Hitler was always gauging the world’s response. When he saw no backlash, the master politician understood he could move to the next level. Yet, in a strange inversion, as the laws became more draconian, the world’s responses became more tepid.

On the night of 9 November 1938, it became open. The destruction of European Jewry had begun.

And this was the West’s response: British Prime Minister Neville Chamberlain, commented: “No doubt Jews are not a loveable people; I don’t care about them myself; – but this is not sufficient to explain the pogrom.” Countries like Holland and France barred their doors to Jewish refugees begging for entry.

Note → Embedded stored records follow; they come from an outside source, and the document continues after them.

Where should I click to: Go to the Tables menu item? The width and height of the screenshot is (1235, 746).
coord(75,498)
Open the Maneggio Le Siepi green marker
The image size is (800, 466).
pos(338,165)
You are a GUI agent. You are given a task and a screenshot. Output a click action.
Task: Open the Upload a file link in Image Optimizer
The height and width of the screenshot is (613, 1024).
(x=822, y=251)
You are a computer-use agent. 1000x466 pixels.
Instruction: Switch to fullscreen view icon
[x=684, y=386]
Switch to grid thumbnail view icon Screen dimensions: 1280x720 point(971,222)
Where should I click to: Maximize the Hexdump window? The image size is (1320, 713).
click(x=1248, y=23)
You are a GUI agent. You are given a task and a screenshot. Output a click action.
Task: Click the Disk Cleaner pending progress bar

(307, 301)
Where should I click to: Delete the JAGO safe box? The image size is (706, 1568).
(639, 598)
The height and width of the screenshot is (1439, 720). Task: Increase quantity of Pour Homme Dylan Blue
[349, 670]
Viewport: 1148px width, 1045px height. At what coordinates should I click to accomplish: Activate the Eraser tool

President Roosevelt recalled the American ambassador from Berlin for “consultations,” but he would not move against Congress to ease its harsh immigration quotas for Jewish refugees. This was the country where a young Jewish poet, Emma Lazarus, penned the words most connected to the Statue of Liberty: “Give me your tired, your poor, your huddled masses yearning to breathe free … Send these, the homeless tempest tossed to me, I lift my lamp beside the golden door.”

For European Jews in 1938, that comforting lamp went out.

Today, Germany and Europe are a much better place than they were in 1938. And yet, we see worrying signs again. While its neighbors slaughter hundreds of thousands of their own, we see the growing, visceral hatred of the Jewish state of Israel throughout Europe.

Let’s hope the world does not wait again until it is too late to stop the calamity.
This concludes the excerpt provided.